WRITTEN PROBLEM:
Give the following material as a JSON list of strings, one string for each line, and omit any blank lines.

TASK INPUTS:
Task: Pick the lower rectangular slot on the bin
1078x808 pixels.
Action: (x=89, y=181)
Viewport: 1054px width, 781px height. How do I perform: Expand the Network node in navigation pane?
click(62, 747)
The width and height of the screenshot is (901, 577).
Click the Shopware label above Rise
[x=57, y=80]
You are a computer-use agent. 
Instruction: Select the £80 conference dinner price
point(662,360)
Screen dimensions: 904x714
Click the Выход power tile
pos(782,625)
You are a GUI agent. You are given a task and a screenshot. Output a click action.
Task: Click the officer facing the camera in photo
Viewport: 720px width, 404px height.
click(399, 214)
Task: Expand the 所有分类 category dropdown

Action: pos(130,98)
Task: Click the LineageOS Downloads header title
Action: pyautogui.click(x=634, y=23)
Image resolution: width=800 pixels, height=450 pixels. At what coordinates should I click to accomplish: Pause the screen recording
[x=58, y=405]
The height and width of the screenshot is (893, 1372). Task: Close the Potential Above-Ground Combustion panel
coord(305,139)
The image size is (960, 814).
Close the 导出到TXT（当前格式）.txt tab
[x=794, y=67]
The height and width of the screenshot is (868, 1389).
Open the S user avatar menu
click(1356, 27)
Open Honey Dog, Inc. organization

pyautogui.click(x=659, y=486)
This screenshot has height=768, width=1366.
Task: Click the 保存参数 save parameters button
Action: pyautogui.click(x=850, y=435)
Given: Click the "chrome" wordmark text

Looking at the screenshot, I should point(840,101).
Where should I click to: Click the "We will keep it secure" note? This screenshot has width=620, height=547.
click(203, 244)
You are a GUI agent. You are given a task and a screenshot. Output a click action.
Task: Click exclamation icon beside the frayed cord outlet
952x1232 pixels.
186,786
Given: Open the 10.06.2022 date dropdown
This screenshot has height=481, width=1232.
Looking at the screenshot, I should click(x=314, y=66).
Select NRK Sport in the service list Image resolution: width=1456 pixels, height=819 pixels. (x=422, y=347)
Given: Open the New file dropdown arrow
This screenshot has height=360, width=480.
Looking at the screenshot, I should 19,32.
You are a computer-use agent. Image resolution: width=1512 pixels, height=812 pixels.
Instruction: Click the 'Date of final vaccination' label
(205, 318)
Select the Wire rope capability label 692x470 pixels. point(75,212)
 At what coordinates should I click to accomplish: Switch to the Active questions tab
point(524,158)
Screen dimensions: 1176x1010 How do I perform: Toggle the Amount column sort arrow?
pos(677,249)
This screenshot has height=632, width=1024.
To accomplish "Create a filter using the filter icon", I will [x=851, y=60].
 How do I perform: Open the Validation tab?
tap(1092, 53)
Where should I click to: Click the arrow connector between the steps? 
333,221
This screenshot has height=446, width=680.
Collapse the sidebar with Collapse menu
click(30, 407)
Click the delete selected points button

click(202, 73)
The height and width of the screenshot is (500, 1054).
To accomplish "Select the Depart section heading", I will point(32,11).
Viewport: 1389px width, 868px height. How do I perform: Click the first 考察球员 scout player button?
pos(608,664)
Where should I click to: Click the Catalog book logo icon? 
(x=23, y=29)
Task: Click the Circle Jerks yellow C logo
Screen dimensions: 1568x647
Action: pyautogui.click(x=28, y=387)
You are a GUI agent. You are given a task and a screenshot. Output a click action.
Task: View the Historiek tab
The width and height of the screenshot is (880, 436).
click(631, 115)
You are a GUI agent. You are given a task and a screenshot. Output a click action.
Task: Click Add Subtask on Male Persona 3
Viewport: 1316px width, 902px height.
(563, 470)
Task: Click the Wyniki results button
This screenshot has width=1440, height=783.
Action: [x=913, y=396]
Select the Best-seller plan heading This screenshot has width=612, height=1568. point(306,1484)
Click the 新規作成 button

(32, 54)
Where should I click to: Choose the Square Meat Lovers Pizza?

OUTPUT:
[
  "Task: Pick the lower rectangular slot on the bin",
  "1078x808 pixels.",
  "Action: (x=89, y=181)",
  "Viewport: 1054px width, 781px height. How do I perform: Expand the Network node in navigation pane?",
  "click(62, 747)",
  "The width and height of the screenshot is (901, 577).",
  "Click the Shopware label above Rise",
  "[x=57, y=80]",
  "You are a computer-use agent. ",
  "Instruction: Select the £80 conference dinner price",
  "point(662,360)",
  "Screen dimensions: 904x714",
  "Click the Выход power tile",
  "pos(782,625)",
  "You are a GUI agent. You are given a task and a screenshot. Output a click action.",
  "Task: Click the officer facing the camera in photo",
  "Viewport: 720px width, 404px height.",
  "click(399, 214)",
  "Task: Expand the 所有分类 category dropdown",
  "Action: pos(130,98)",
  "Task: Click the LineageOS Downloads header title",
  "Action: pyautogui.click(x=634, y=23)",
  "Image resolution: width=800 pixels, height=450 pixels. At what coordinates should I click to accomplish: Pause the screen recording",
  "[x=58, y=405]",
  "The height and width of the screenshot is (893, 1372). Task: Close the Potential Above-Ground Combustion panel",
  "coord(305,139)",
  "The image size is (960, 814).",
  "Close the 导出到TXT（当前格式）.txt tab",
  "[x=794, y=67]",
  "The height and width of the screenshot is (868, 1389).",
  "Open the S user avatar menu",
  "click(1356, 27)",
  "Open Honey Dog, Inc. organization",
  "pyautogui.click(x=659, y=486)",
  "This screenshot has height=768, width=1366.",
  "Task: Click the 保存参数 save parameters button",
  "Action: pyautogui.click(x=850, y=435)",
  "Given: Click the \"chrome\" wordmark text",
  "Looking at the screenshot, I should point(840,101).",
  "Where should I click to: Click the \"We will keep it secure\" note? This screenshot has width=620, height=547.",
  "click(203, 244)",
  "You are a GUI agent. You are given a task and a screenshot. Output a click action.",
  "Task: Click exclamation icon beside the frayed cord outlet",
  "952x1232 pixels.",
  "186,786",
  "Given: Open the 10.06.2022 date dropdown",
  "This screenshot has height=481, width=1232.",
  "Looking at the screenshot, I should click(x=314, y=66).",
  "Select NRK Sport in the service list Image resolution: width=1456 pixels, height=819 pixels. (x=422, y=347)",
  "Given: Open the New file dropdown arrow",
  "This screenshot has height=360, width=480.",
  "Looking at the screenshot, I should 19,32.",
  "You are a computer-use agent. Image resolution: width=1512 pixels, height=812 pixels.",
  "Instruction: Click the 'Date of final vaccination' label",
  "(205, 318)",
  "Select the Wire rope capability label 692x470 pixels. point(75,212)",
  " At what coordinates should I click to accomplish: Switch to the Active questions tab",
  "point(524,158)",
  "Screen dimensions: 1176x1010 How do I perform: Toggle the Amount column sort arrow?",
  "pos(677,249)",
  "This screenshot has height=632, width=1024.",
  "To accomplish \"Create a filter using the filter icon\", I will [x=851, y=60].",
  " How do I perform: Open the Validation tab?",
  "tap(1092, 53)",
  "Where should I click to: Click the arrow connector between the steps? ",
  "333,221",
  "This screenshot has height=446, width=680.",
  "Collapse the sidebar with Collapse menu",
  "click(30, 407)",
  "Click the delete selected points button",
  "click(202, 73)",
  "The height and width of the screenshot is (500, 1054).",
  "To accomplish \"Select the Depart section heading\", I will point(32,11).",
  "Viewport: 1389px width, 868px height. How do I perform: Click the first 考察球员 scout player button?",
  "pos(608,664)",
  "Where should I click to: Click the Catalog book logo icon? ",
  "(x=23, y=29)",
  "Task: Click the Circle Jerks yellow C logo",
  "Screen dimensions: 1568x647",
  "Action: pyautogui.click(x=28, y=387)",
  "You are a GUI agent. You are given a task and a screenshot. Output a click action.",
  "Task: View the Historiek tab",
  "The width and height of the screenshot is (880, 436).",
  "click(631, 115)",
  "You are a GUI agent. You are given a task and a screenshot. Output a click action.",
  "Task: Click Add Subtask on Male Persona 3",
  "Viewport: 1316px width, 902px height.",
  "(563, 470)",
  "Task: Click the Wyniki results button",
  "This screenshot has width=1440, height=783.",
  "Action: [x=913, y=396]",
  "Select the Best-seller plan heading This screenshot has width=612, height=1568. point(306,1484)",
  "Click the 新規作成 button",
  "(32, 54)",
  "Where should I click to: Choose the Square Meat Lovers Pizza?"
]